Bei der ersten Kategorie, den inhaltlichen Abweichungen, ist vor allem das (Development-) Team zu nennen. Aus dem offiziellen Scrum wurde es 2020 entfernt und durch "the Developers" ersetzt, um zu verhindern, dass ein Teil-Team innerhalb des Scrum Teams entsteht, dem Product Owner und Scrum Master nicht angehören. LeSS geht in die andere Richtung - diese beiden Rollen sind hier ausserhalb der Teams auf einer übergreifenden Ebene (und nehmen dadurch z.B. auch nicht an den Retrospektiven teil).


Die zweite wichtige Abweichung ist das Zielbild: im offiziellen Scrum findet sich seit 2020 das übergreifende Product Goal, zu dessen Eigenschaften gehört, dass es erreicht und abgeschlossen werden kann (es kann danach ggf. durch ein neues ersetzt werden). Abweichend davon gibt es in LeSS die Product Vision, die deutlich abstrakter ist. Als Folge dessen ist ein abschliessendes Beenden der Arbeit am Product Backlog hier ausdrücklich nicht vorgesehen (und wird sogar explizit ausgeschlossen).


Die dritte Abweichung dreht sich um das Backlog Refinement. Im offiziellen Scrum ist es eine durchgehend stattfindende Tätigkeit, deren Anlass, Umfang und Teilnehmer nicht erwähnt werden. In LeSS ist es abweichend davon als optionales Meeting beschrieben, einschliesslich der Teilnehmer (Scrum-Rollen und ggf. Stakeholder), des Ablaufs und des möglichen Umfangs (maximal 10 Prozent des Sprints, eine Regel, die 2020 aus dem offiziellen Scrum Guide entfernt wurde).


Darüber hinaus gebt es verschiedene weitere, eher abstrakte Abweichungen. Beispielsweise enthält das Product Backlog im offiziellen Scrum "Work for a complex Problem", in LeSS dagegen "Ideas for incrementally creating a Product"; Scrum basiert laut offiziellem Scrum Guide auf "Empiricism and Lean Thinking", laut LeSS-Scrum Guide dagegen nur auf "Empiricism"; die Definition of Done ist offiziell ein Committment, in LeSS dagegen ein Agreement. Den meisten Lesern dürfte das kaum auffallen.


Die zweite Kategorie der Abweichungen des LeSS-Scrum Guide zum offiziellen Scrum Guide sind die redaktionellen Änderungen. Der Sprint steht nicht mehr im Abschnitt der Events (Meetings) sondern hat einen eigenen Abschnitt, die drei im Sprint Planning zu beantwortenden Fragen sind nicht mehr nummeriert, etc. Das Ziel ist vermutlich eine bessere Lesbarkeit und Verständlichkeit, erklärt werden die Gründe für diese Neuformatierung nicht näher.
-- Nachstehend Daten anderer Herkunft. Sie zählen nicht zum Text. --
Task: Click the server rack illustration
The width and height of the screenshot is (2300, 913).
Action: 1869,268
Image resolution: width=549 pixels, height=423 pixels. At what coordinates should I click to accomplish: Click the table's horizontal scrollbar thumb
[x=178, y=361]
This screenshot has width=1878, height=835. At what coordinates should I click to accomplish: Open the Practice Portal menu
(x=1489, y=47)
Soviel zum Inhalt, als nächstes drängt sich die Frage auf: braucht denn irgendjemand diesen zweiten Scrum Guide? Aus Sicht der LeSS-Erfinder bestimmt, zumindest dann, wenn man ihr Framework anwendet, in dessen Rahmen mehrere Entwicklungsteams sich einen Product Owner und ein Product Backlog teilen. Aus einer Scrum-puristischen Sicht vermutlich eher nicht, alleine deshalb nicht, weil diese Skalierungs-Praktiken seit 2020 auch (optionale) Teile des offiziellen Scrum sind.
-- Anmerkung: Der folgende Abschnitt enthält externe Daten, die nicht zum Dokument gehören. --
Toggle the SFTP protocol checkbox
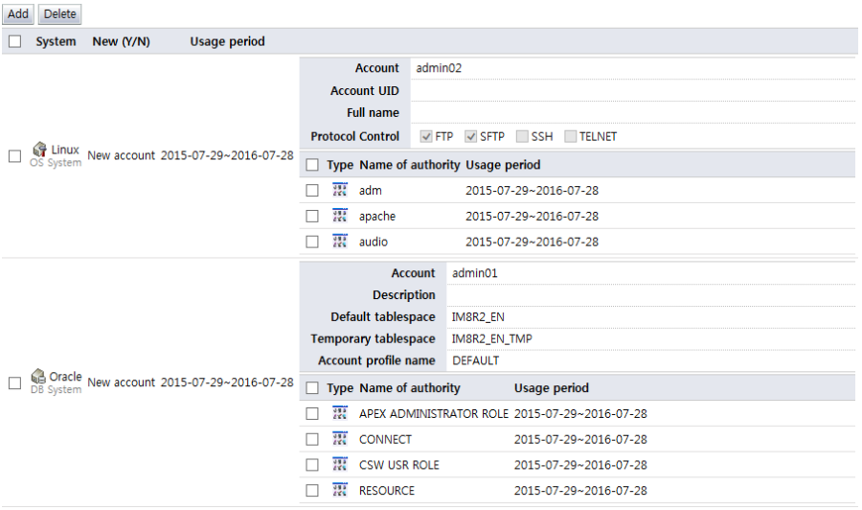(471, 136)
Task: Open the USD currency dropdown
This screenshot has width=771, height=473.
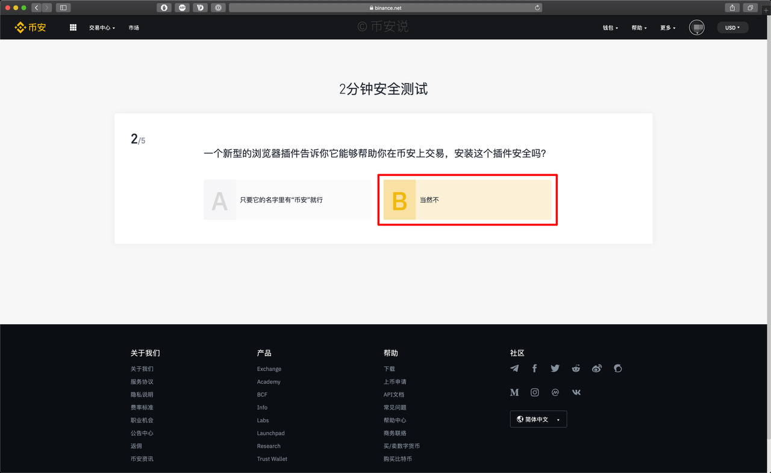Action: [732, 28]
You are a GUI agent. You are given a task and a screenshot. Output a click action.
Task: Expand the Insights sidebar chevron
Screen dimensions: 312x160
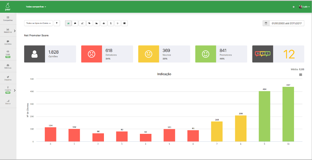15,90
Am Ende wird jedes Unternehmen oder jedes Team selber entscheiden müssen, welchen der beiden Scrum Guides es besser findet und welchen nicht. Erfahrungsgemäss dürfte das in den meisten Fällen aber eine relativ nachrangige Frage sein. In der Praxis werden die Umsetzungen der beiden Varianten (wenn sie denn wie vorgegeben stattfinden) sich ohnehin nur durch Methoden-Experten unterscheiden lassen und sich für die Beteiligten gleich anfühlen.


Was auf jeden Fall kritisch anzumerken ist, ist, dass LeSS durch diesen neuen Guide in sich selbst inkonsistent wird. Auf der offiziellen Website LeSS.works findet sich zum Beispiel in der offiziellen Beschreibung des LeSS-Frameworks noch ein aus zwei Teilen bestehendes Planning, im LeSS-Scrum Guide sind es drei. In der Framework-Beschreibung wird von teambasierten Refinements abgeraten, im LeSS-Scrum Guide sind sie enthalten. Da muss noch aufgeräumt werden.
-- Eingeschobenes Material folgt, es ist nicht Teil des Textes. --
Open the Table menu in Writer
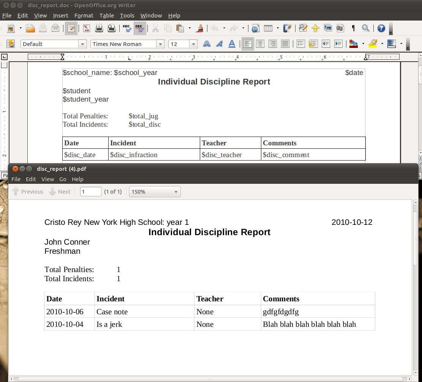The image size is (422, 382). [x=106, y=16]
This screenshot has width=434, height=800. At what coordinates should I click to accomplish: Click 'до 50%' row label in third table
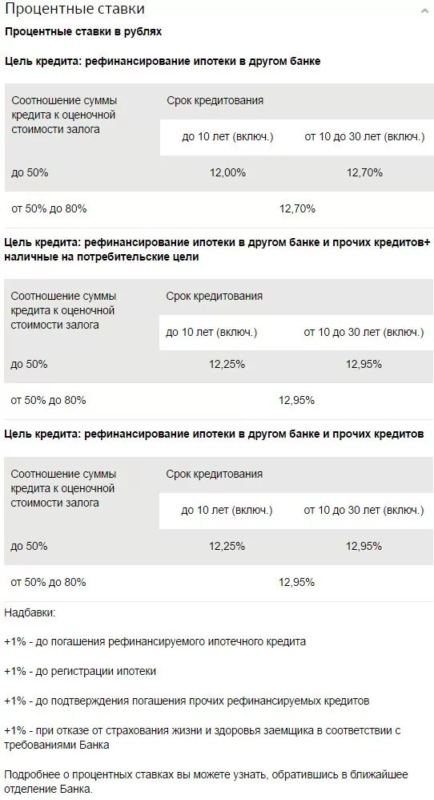click(x=29, y=547)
Zuletzt eine Beobachtung: im Abschnitt Purpose of the Scrum Guide haben die LeSS-Erfinder Larman und Vodde eine Spitze gegen Jeff Sutherland untergebracht - der offizielle Scrum Guide wird hier bezeichnet als "the Scrum Guide by Ken Schwaber". Das ist zwar nicht komplett falsch, dass Sutherland an der letzten Version nicht beteiligt war, ist offiziell bestätigt worden. Seinen Beitrag komplett unter den Tisch fallen zu lassen ist aber zumindest ungewöhnlich, wer weiss was da im Hintergrund passiert ist.